Nursing Home Resident Is Not Liable for Injuries to Nurse

MARCH 18, 1996 VOLUME 3, NUMBER 38

Roland Monicken resided in the St. Croix Health Care Center, a Wisconsin nursing home. Mr. Monicken suffered from dementia, and had a history of combativeness and disorientation. On one occasion, head nurse Sheri Gould found Mr. Monicken in another resident’s room and attempted to return him to his own room. Unfortunately, Mr. Monicken resisted Ms. Gould’s attempts and apparently struck her or pushed her down, injuring her.

Ms. Gould brought an action against Mr. Monicken and his wife. Mr. Monicken’s homeowner’s insurance company defended, arguing that he could not be held liable for his actions because of his dementia.

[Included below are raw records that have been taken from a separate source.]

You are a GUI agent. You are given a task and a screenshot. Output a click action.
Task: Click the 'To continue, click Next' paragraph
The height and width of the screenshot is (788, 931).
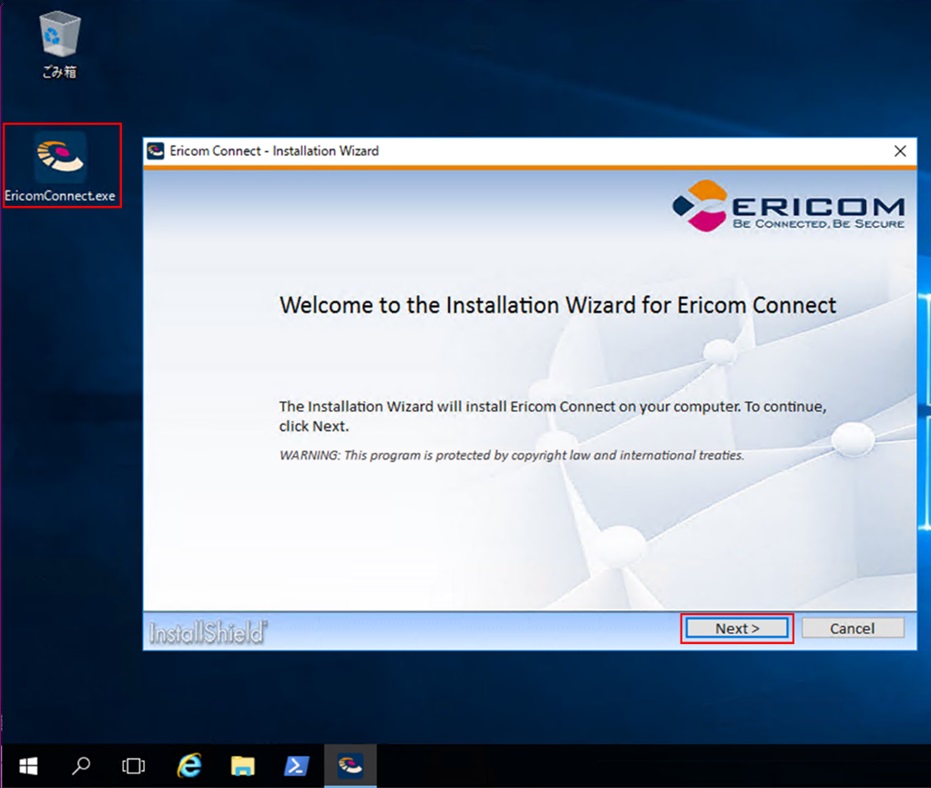(x=553, y=416)
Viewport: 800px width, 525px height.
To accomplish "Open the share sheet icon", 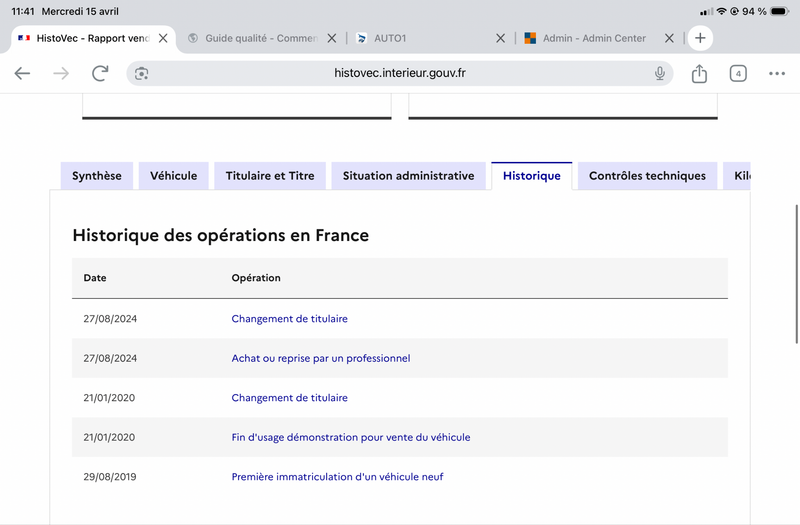I will click(x=699, y=73).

After the evidence had been presented to the jury, the trial judge instructed jurors to ignore Mr. Monicken’s mental condition in determining whether he should be held liable. The jury subsequently awarded Ms. Gould damages against Mr. Monicken’s insurance company.

The Wisconsin Supreme Court disagreed with the trial judge’s view of the law. The Supreme Court noted the long-standing rule used by the trial court; since at least 1616, most English (and, subsequently, American) courts have agreed that mental disability is no defense to a personal injury action. The reasons for holding disabled individuals liable for their actions include:

  • As between two “innocent” persons (the mentally disabled person and the injured person), it is better to charge damages to the person who caused the injury.
  • If disabled individuals are held liable, family members will exercise more caution to restrain them and monitor their behavior.
  • Permitting defendants in civil actions to, in effect, plead “insanity” would encourage them to feign illness to avoid liability.

Despite three centuries of precedent, the Wisconsin Supreme Court decided that the rationale for imposing liability did not apply to Mr. Monicken. Analyzing the three principles as they applied to Ms. Gould’s injury, the Court noted:

  • Ms. Gould was not the kind of “innocent” victim imagined by previous cases. She worked in a facility devoted to treating disabled individuals, and was well aware of the risks associated with the care, specifically, of Mr. Monicken. Placing the duty of care on Mr. Monicken was, therefore, too great a burden, since his disability was the precise reason for his institutionalization.
  • Mr. Monicken’s family could not be expected to do more to contain his violence. In fact, placement in Ms. Gould’s care was precisely the sort of precautionary measure they should be encouraged to take.
  • While the Court was concerned about malingering defendants, it seems unlikely that Mr. Monicken would be willing to pretend dementia for years in order to avoid civil liability.

As a result, Ms. Gould’s lawsuit against Mr. Monicken was thrown out. Wisconsin’s Supreme Court has carved out a narrow exception to the rules governing liability, but one which could have widespread effect in nursing and similar facilities. Gould v. American Family Mutual Insurance Co., January 30, 1996.

While Arizona has not expressly adopted the new Wisconsin approach to liability in nursing homes, the logic seems compelling. A similar result might well be expected if and when Arizona’s courts are asked to address the question.